═════ Material provided ═════
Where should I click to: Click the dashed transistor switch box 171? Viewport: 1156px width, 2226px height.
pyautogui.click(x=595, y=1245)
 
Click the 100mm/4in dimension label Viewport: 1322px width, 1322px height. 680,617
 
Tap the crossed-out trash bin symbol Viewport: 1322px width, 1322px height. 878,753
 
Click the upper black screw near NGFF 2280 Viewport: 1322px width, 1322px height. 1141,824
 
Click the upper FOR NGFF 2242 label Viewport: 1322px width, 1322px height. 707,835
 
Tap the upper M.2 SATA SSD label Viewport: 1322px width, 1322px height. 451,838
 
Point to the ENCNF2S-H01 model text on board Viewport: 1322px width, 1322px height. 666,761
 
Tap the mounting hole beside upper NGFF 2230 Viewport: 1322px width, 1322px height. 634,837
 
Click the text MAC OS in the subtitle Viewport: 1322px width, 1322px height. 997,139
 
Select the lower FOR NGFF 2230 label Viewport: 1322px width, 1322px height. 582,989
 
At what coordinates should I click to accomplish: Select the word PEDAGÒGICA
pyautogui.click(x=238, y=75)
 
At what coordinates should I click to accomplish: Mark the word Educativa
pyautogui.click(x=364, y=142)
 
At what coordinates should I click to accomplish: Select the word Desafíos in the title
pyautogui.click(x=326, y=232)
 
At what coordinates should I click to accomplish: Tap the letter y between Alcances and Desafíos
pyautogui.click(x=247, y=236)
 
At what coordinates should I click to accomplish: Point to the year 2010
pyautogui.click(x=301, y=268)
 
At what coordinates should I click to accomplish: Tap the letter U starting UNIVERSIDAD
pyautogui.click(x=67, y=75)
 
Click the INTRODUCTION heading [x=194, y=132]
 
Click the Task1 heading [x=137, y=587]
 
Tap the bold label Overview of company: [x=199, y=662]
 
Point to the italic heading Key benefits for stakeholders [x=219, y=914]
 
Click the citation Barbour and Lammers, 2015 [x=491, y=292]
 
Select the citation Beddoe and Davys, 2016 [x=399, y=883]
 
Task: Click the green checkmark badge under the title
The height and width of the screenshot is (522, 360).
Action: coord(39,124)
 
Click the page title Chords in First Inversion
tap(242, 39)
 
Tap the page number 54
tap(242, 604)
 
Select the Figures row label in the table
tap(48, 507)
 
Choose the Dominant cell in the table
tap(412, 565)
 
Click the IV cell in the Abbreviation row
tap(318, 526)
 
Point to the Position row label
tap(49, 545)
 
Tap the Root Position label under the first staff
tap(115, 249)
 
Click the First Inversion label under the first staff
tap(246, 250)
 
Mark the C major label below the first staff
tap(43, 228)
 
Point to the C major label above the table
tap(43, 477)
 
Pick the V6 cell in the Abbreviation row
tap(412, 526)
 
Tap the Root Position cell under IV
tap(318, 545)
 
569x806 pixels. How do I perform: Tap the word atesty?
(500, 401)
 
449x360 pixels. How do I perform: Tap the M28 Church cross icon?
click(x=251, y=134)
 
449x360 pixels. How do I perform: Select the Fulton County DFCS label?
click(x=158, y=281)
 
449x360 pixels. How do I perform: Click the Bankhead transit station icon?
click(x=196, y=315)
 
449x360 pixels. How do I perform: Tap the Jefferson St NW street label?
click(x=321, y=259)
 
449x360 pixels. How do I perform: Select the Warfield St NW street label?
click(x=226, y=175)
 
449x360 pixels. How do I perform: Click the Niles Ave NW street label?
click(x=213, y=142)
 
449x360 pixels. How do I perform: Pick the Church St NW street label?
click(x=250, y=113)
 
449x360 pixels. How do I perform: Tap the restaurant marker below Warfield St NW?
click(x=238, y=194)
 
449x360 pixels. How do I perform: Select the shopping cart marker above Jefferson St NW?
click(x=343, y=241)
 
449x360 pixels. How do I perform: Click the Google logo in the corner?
═════
> Direction
Find each line in the rows above that contains the word "Inversion" and copy those lines.

> Problem solution
Click the page title Chords in First Inversion
Click the First Inversion label under the first staff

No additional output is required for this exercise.